Was aber nun Juden selbst betrifft, so meine ich, dass es für sie verhängnisvoll wäre, so etwas wie Identität aus den Verbrechen der Anderen, also der deutschen Faschisten und ihrer Helfershelfer, gewinnen zu wollen. Ich habe den Eindruck, dass dies auch immer weniger geschieht. Auschwitz ist ein Verbrechen, das so absolut sinnlos und böse ist, dass es in keiner Weise mit Sinn nachträglich aufgeladen oder ihm ein Sinn abgewonnen werden darf und kann; es eignet sich zu keinem positiven Bezug.
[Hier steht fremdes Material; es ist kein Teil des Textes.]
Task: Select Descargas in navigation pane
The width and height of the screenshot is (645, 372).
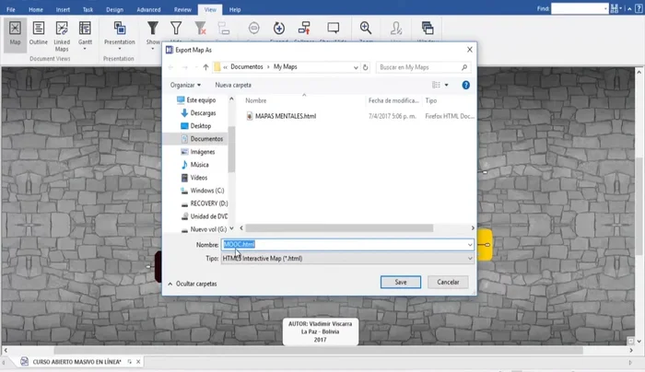Action: click(203, 112)

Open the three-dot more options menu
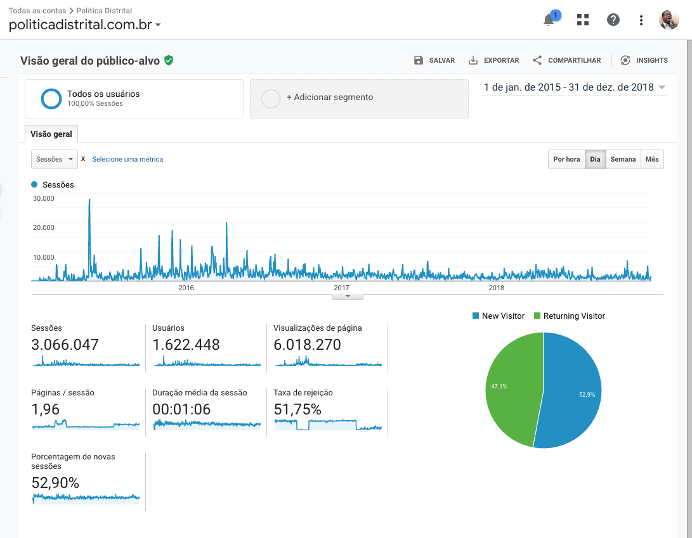pyautogui.click(x=641, y=20)
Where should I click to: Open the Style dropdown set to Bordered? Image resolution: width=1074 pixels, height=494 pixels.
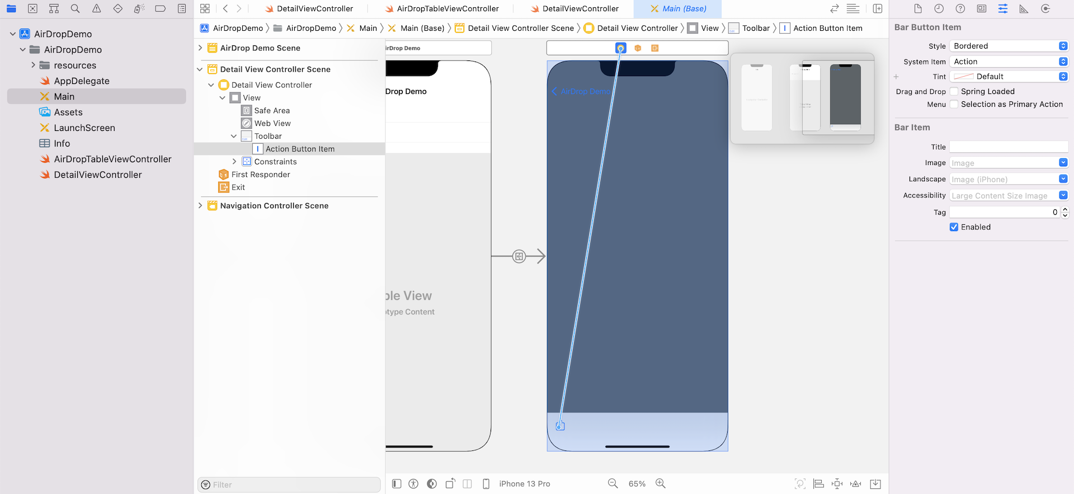(x=1009, y=46)
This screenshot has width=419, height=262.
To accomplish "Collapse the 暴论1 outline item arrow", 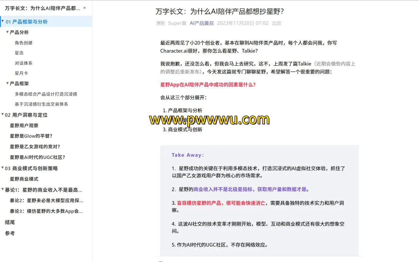I will coord(3,189).
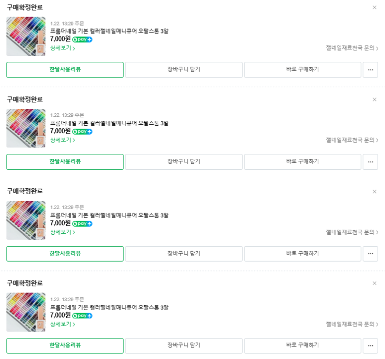Image resolution: width=385 pixels, height=359 pixels.
Task: Dismiss the second order with its X icon
Action: click(x=375, y=99)
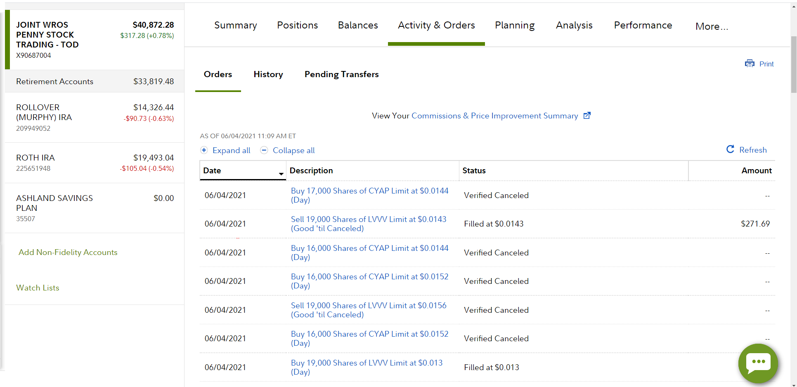797x387 pixels.
Task: Expand the Retirement Accounts section
Action: 95,81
Die einzig angemessene Reaktion darauf ist der Kampf für eine Welt in der derlei nicht mehr möglich ist. Präziser: Es sind damals nicht nur Juden gemordet worden, und abscheulich ist das Geschehene nicht, weil es um Juden ging, sondern weil Menschen abgeschlachtet wurden. Die Konsequenz muss sein, jedem Rassismus, jedem Chauvinismus, jedem Imperialismus abzuschwören und dagegen anzukämpfen. Darüber hinaus müssen jene gesellschaftlichen Triebkräfte und Mechanismen offengelegt und überwunden werden, die ein Verbrechen dieser Dimension möglich gemacht haben. Sie sind auch heute in unserer Gesellschaft wirksam, und zwar nicht nur in Deutschland und nicht nur am Rande, sondern sie sind Bestandteil des "normalen" Funktionierens dieser Gesellschaft, und es bedarf offenbar besonders in Krisenzeiten keiner gar so großen Anstrengung, um das in ihnen vorhandene Potenzial an Unmenschlichkeit zum Ausbruch zu bringen. Es gibt bisher keinen Kapitalismus ohne Krieg, ohne Rassismus, mit Gleichheit und echter Partizipation in allen Lebensbereichen.